Women, not men, bring home the bacon in North Korea

A woman manning a gift shop in Rason city, part of the special economic zone north-east of Pyongyang. North Korea may be a male-dominated society, but it is women who are making the money. They earn more than 70 per cent of household income in North
A woman manning a gift shop in Rason city, part of the special economic zone north-east of Pyongyang. North Korea may be a male-dominated society, but it is women who are making the money. They earn more than 70 per cent of household income in North Korea, mainly as traders in the informal markets.PHOTO: REUTERS

With men in low-paying state jobs or army, they work to feed families

SEOUL (REUTERS) - North Korea is a militarised, male-dominated society, but it is women who are making the money as the insular nation allows an unofficial market-based economy to take shape.

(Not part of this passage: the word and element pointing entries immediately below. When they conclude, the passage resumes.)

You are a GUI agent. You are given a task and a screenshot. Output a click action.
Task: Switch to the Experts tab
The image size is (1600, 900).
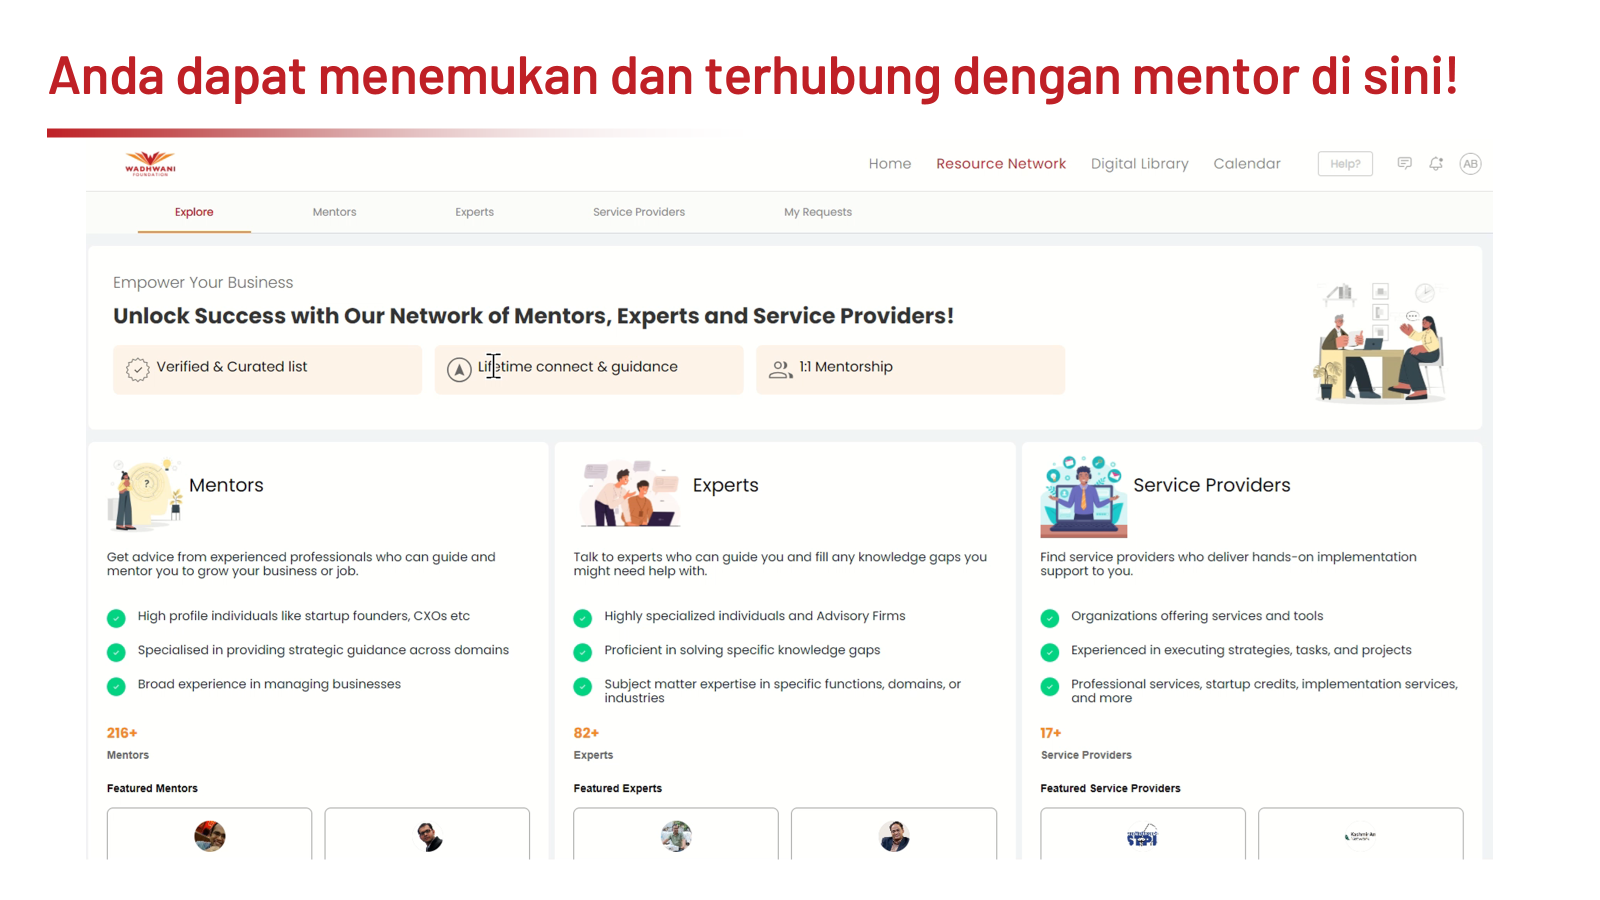(x=474, y=212)
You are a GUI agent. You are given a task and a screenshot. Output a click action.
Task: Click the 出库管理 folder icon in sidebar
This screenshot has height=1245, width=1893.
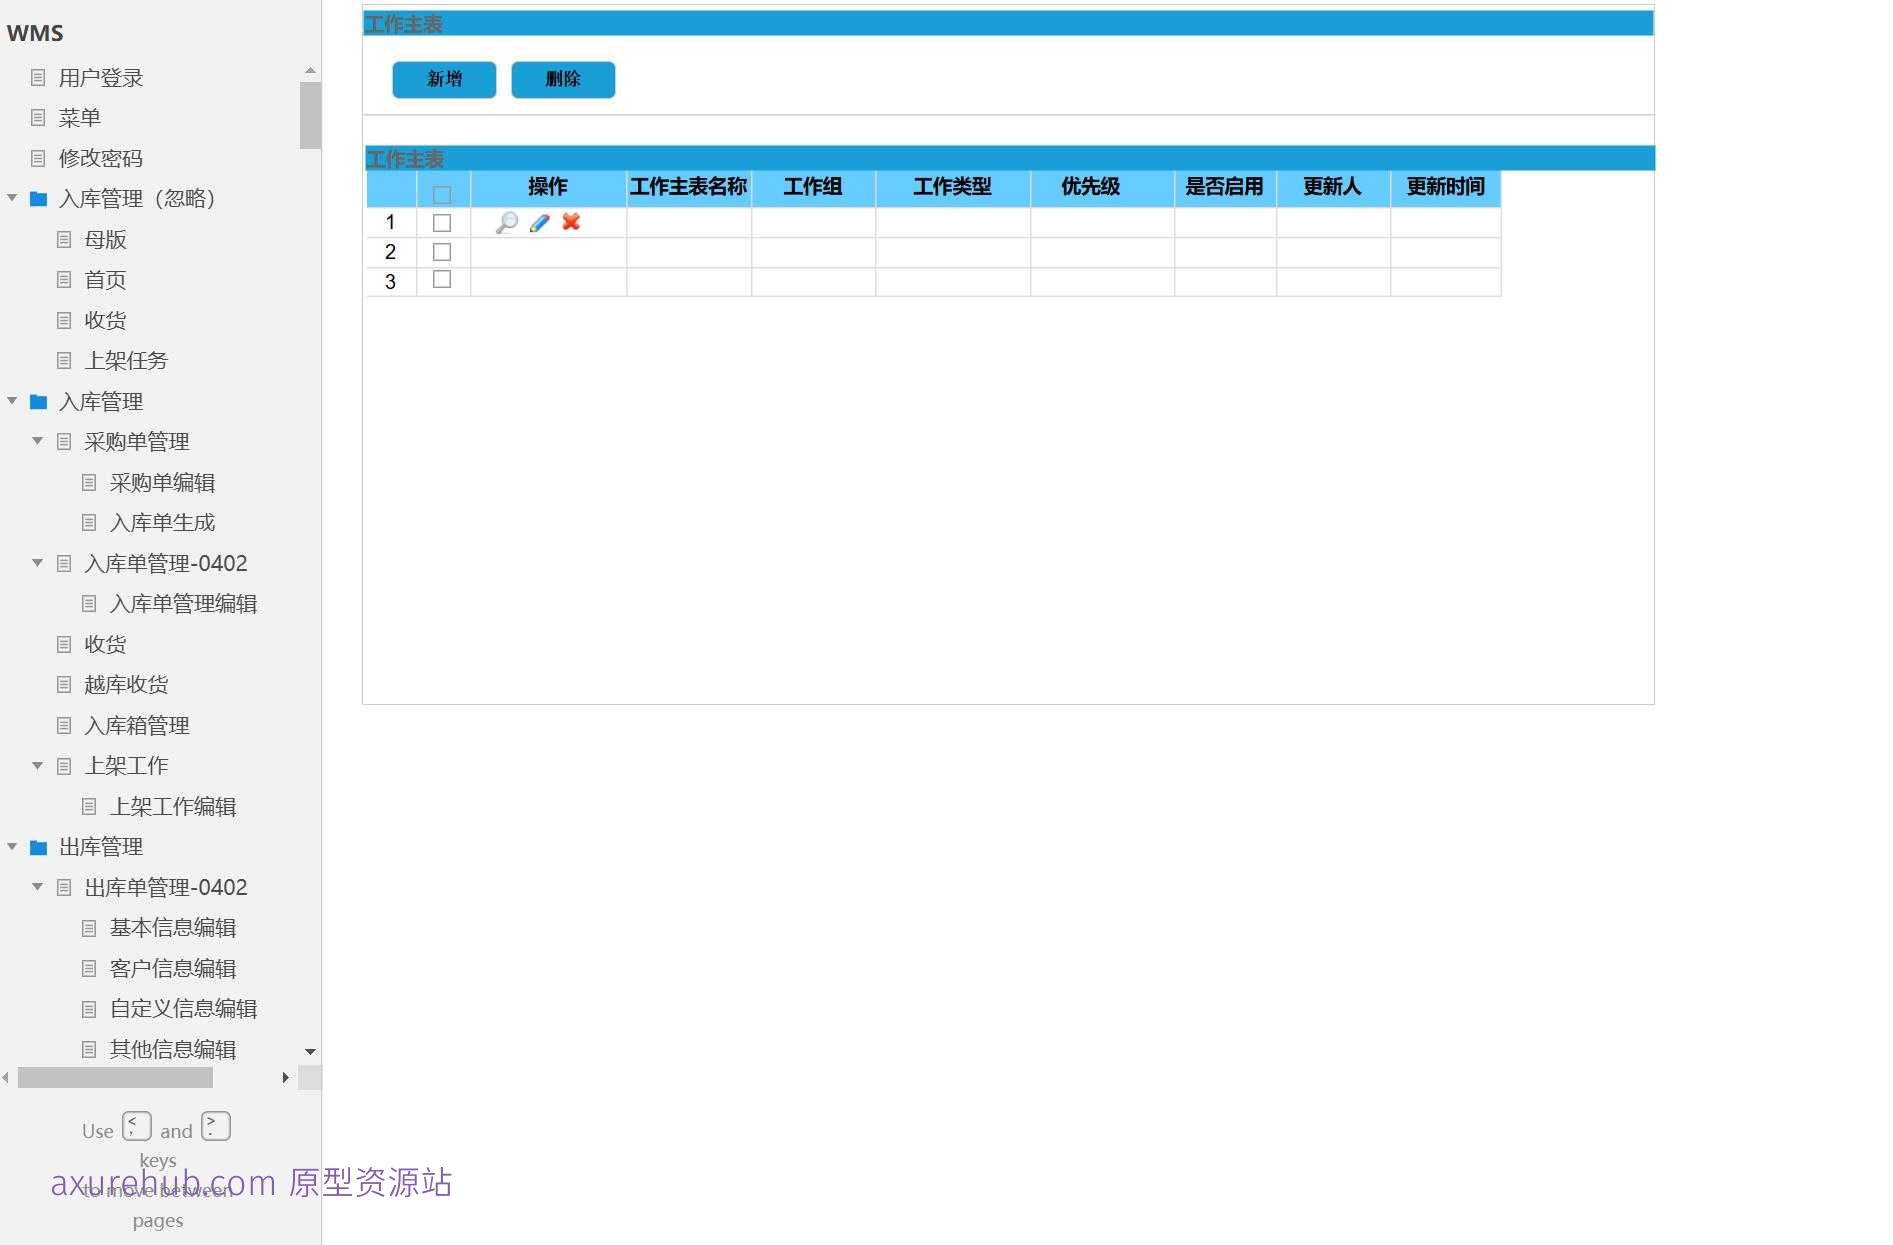(x=38, y=846)
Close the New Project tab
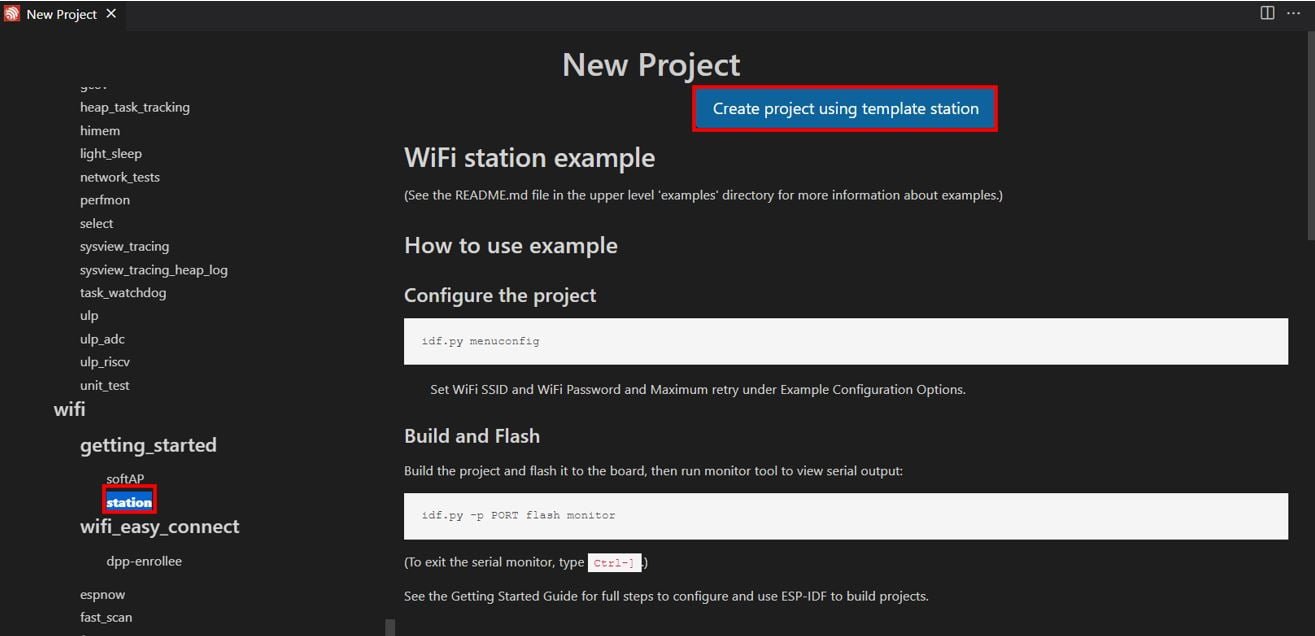Viewport: 1315px width, 636px height. click(x=110, y=14)
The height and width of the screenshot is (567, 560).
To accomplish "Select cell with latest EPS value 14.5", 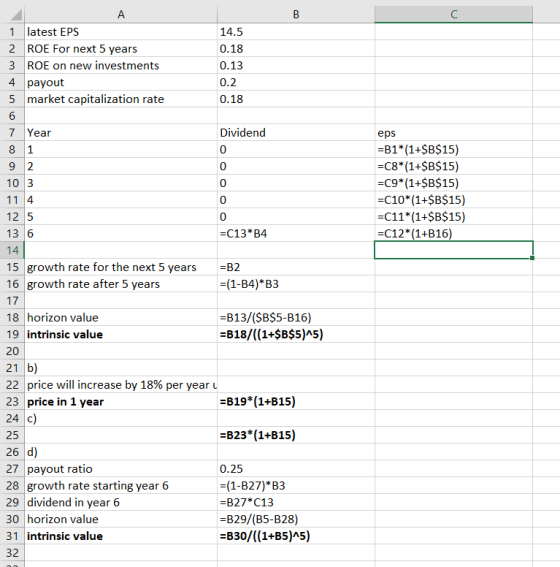I will tap(296, 32).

Women earn more than 70 per cent of household income in North Korea, mainly as traders in the informal markets that have proliferated in recent years, research by the South Korean government-run Korea Institute for National Unification found.

That is despite women making up only about half of the 12 million economically active North Koreans, experts said. Most men are stuck in state jobs that pay little or serve in the army.

"We North Koreans say men are fighting on the socialism front, but women are fighting in the battle of life," said a 26-year-old surnamed Jung, who fled to South Korea in 2012 and regularly sends money north to support her mother's grey-market business raising pigs and selling corn-based alcohol.

"There are no state provisions and my father has an unpaid job, which he must do almost as a duty," said Ms Jung, a college student in Seoul who asked that her full name not be used to protect her family members still in the North.

The North's centrally planned economy has not recovered from the collapse of the Soviet Union, Pyongyang's economic and military backer during the Cold War.

That was followed by a devastating famine in the 1990s that killed an estimated 800,000 to 1.5 million people, when women began selling foraged mushrooms and scrap copper cable to feed their families.

With state rations a distant memory, North Koreans have increasingly turned to the informal economy to support their families, and women are playing a disproportionately active role.

Still, men dominate North Korea's military and government, which command absolute power in the nation of 24.5 million.

The grey-market economy is not strictly legal but is widely tolerated, with corrupt officials among its main participants.

Traders who set up stalls in some of the roughly 400 markets that have sprung up around the country pay a stall tax to party officials, according to refugees and experts.

But the money earned by most independent traders is not big.

A survey of 60 women who defected from impoverished North Korea in 2011 and 2012, by the Citizens' Alliance for North Korean Human Rights, found that many of them earned informal monthly incomes of about US$6 to US$18 (S$8 to S$24) at current black market rates tracked by Daily NK, a Seoul-based website.

By comparison, state jobs pay 2,000 to 6,000 North Korean won (S$3 to S$9) a month - less than the 8,490 won cost of a kilogram of rice in the city of Hyesan, according to Daily NK data.

While state media promotes institutional gender equality, society has long been dominated by men. But money is changing that.

"North Korea's living standards depend on women's business abilities and skills, not on the state.

"Women are replacing the role of the state via the market economy," said Ms Kim Eun Ju, who heads the Centre for Korean Women and Politics in Seoul and regularly interviews recent defectors.

"Now, men are even looking for potential wives in marketplaces," she said.